If any changes are detected, the output would be similar to:
Price changes detected:
Product : ->
If any errors persist, double-check your dataset ID and key-value store.
Scraping prices with Apify
If you don’t want to go through the hassle of setting up your environments and writing scripts, you can use ready-made scrapers on Apify. They’re efficient no-code tools, and they’re free to try.
Some of the popular scrapers are the Walmart product detail scraper, Amazon product scraper, and Google shopping insights scraper.
For example, the following is how you can use Apify’s Walmart product details scraper to scrape information without code:

- #3. Go to Walmart.com and search for a product you’d like to track. For example, “headphones”. Then, copy the URL of the search, which should follow this format:
https://www.walmart.com/search?q=searcheditem - #4. Head back to the scraper in Apify Console and paste the URL to the input field
- #5. Click the “Save and Start” button to run the scraper.
The output would be something similar to this:
Summary
In this tutorial, we built a scraper for extracting prices from websites. It’s applicable to most e-commerce sites, with a few tweaks on selector elements. We also looked at how we can deploy it to Apify for better features, like automated scraping and convenient storage.
Frequently asked questions
Why scrape prices from websites?
Scraping prices from websites can be useful for 1. Market research (e.g. extracting information on pricing trends for reports. 2. Price tracking (e.g. tracking price drops for great deals on products. 3. Competitor analysis (e.g. collecting competitor pricing data to study pricing strategies).
Is price scraping legal?
Yes, scraping prices from websites is legal in many cases when the data is public. But be sure to always review a site’s robots.txt and legal policies before attempting to scrape. Learn more in Is web scraping legal?

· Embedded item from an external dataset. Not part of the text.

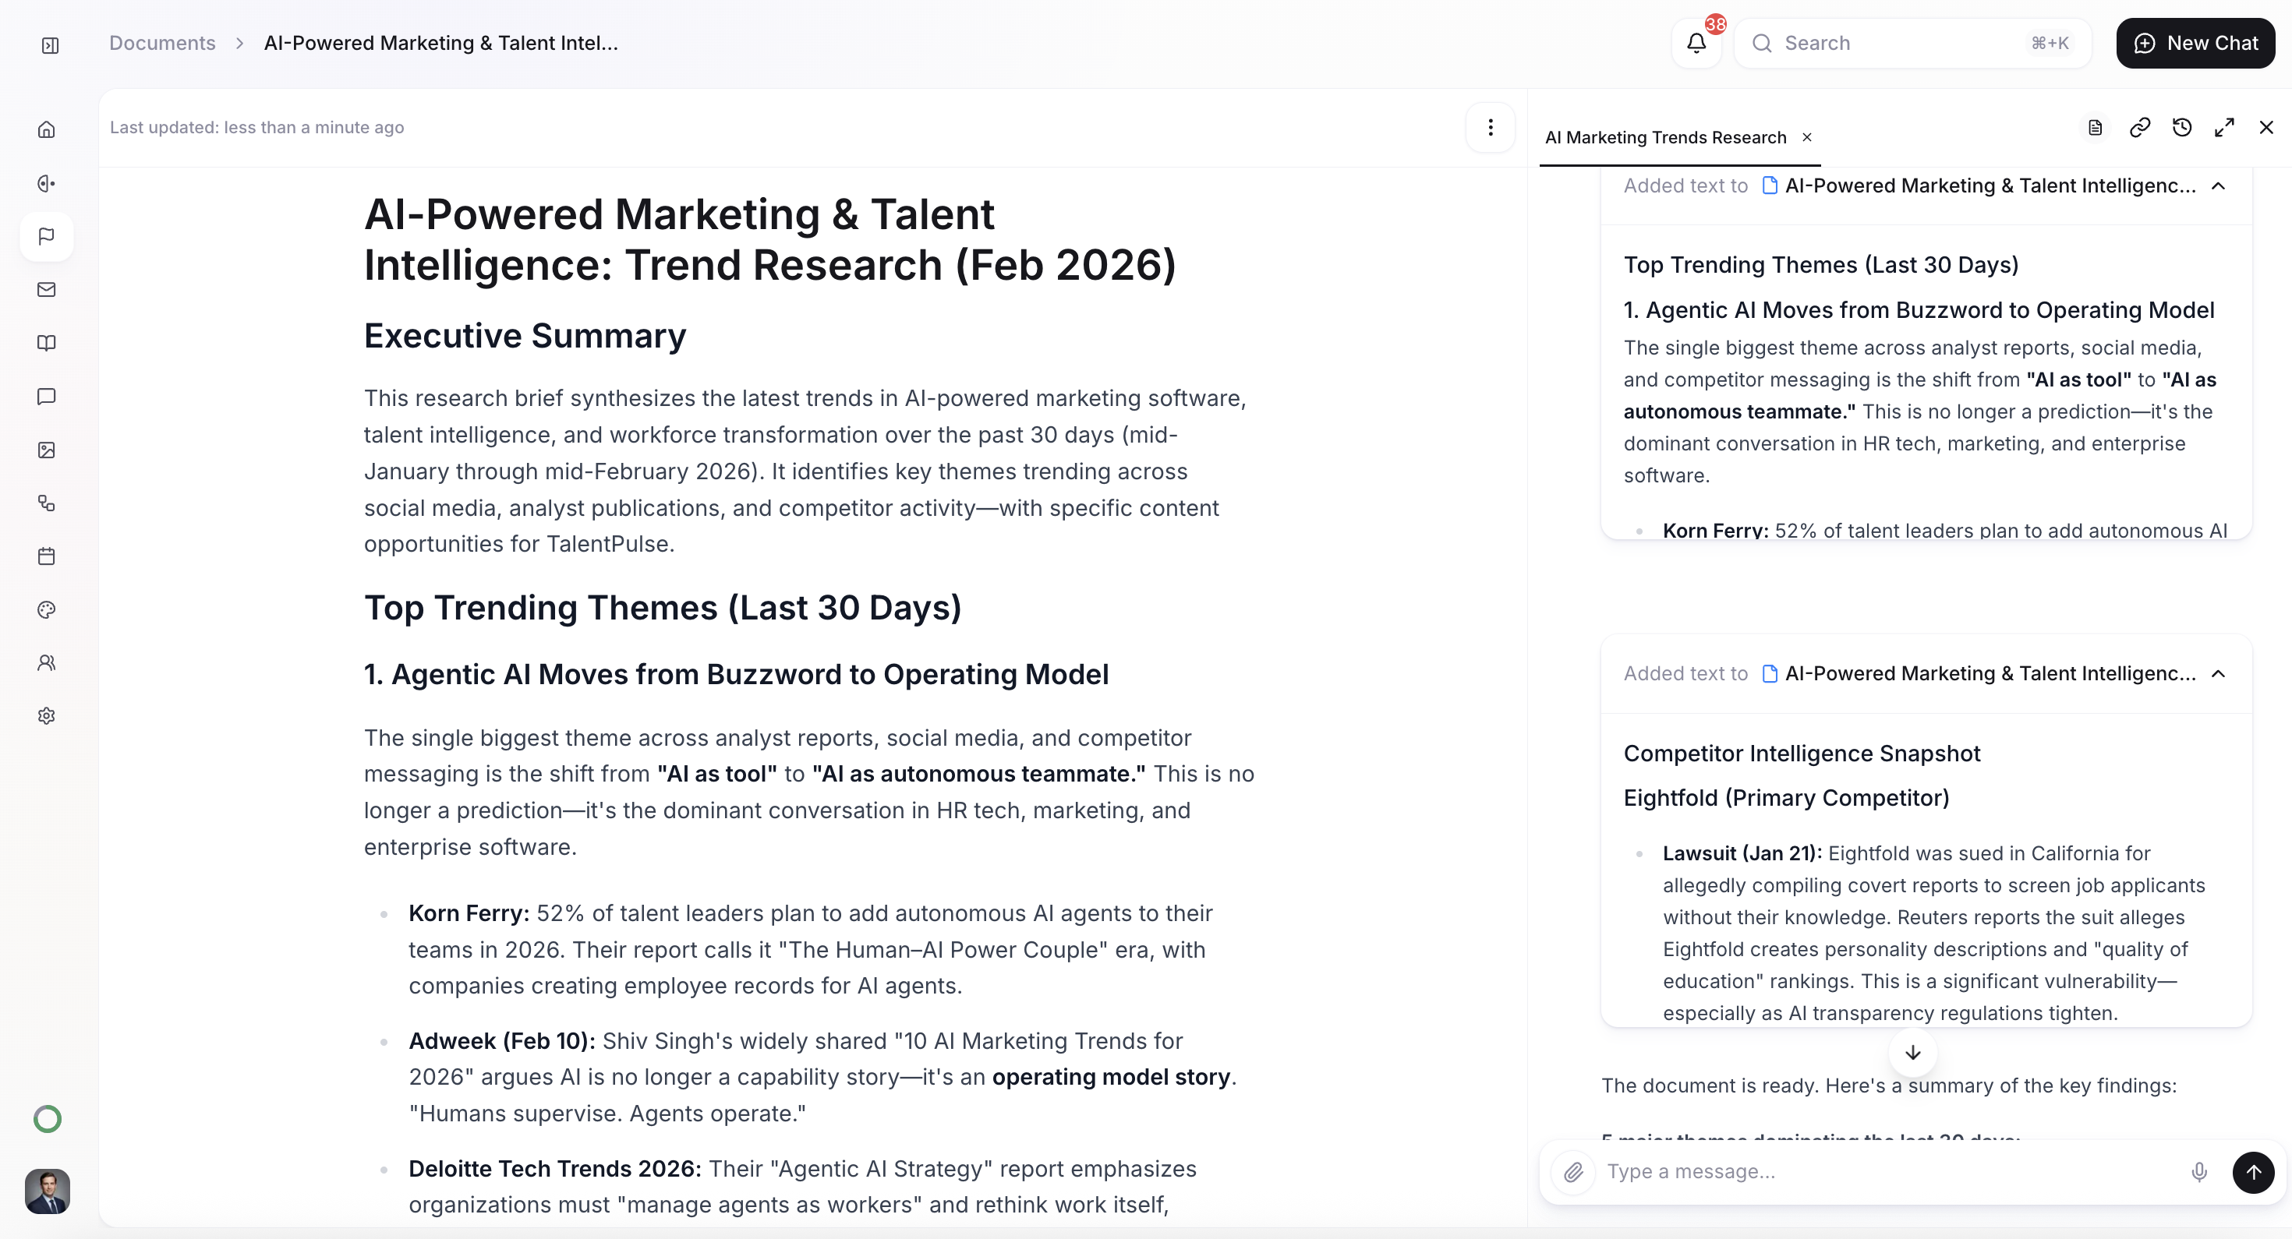
Task: Open the notifications bell
Action: 1696,43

How to scrape pricing data
To scrape pricing data, you can use one of Apify’s e-commerce scrapers. They allow you to scrape metadata from websites, such as product titles, images, brand names, and URLs, while also supporting query-based search options.
Is Python good for price scraping?
Yes, Python is good for price scraping because it offers powerful libraries like BeautifulSoup, Scrapy, and Selenium for handling different types of websites. Its simplicity and strong community support make it ideal for extracting and parsing data from websites.
What Python libraries are best for price scraping?
The best library depends on the way you use them; in general, beautifulsoup is best for simple HTML parsing (mostly for static sites), selenium is great for handling JavaScript-heavy sites, and scrapy is good for scalable and efficient crawling.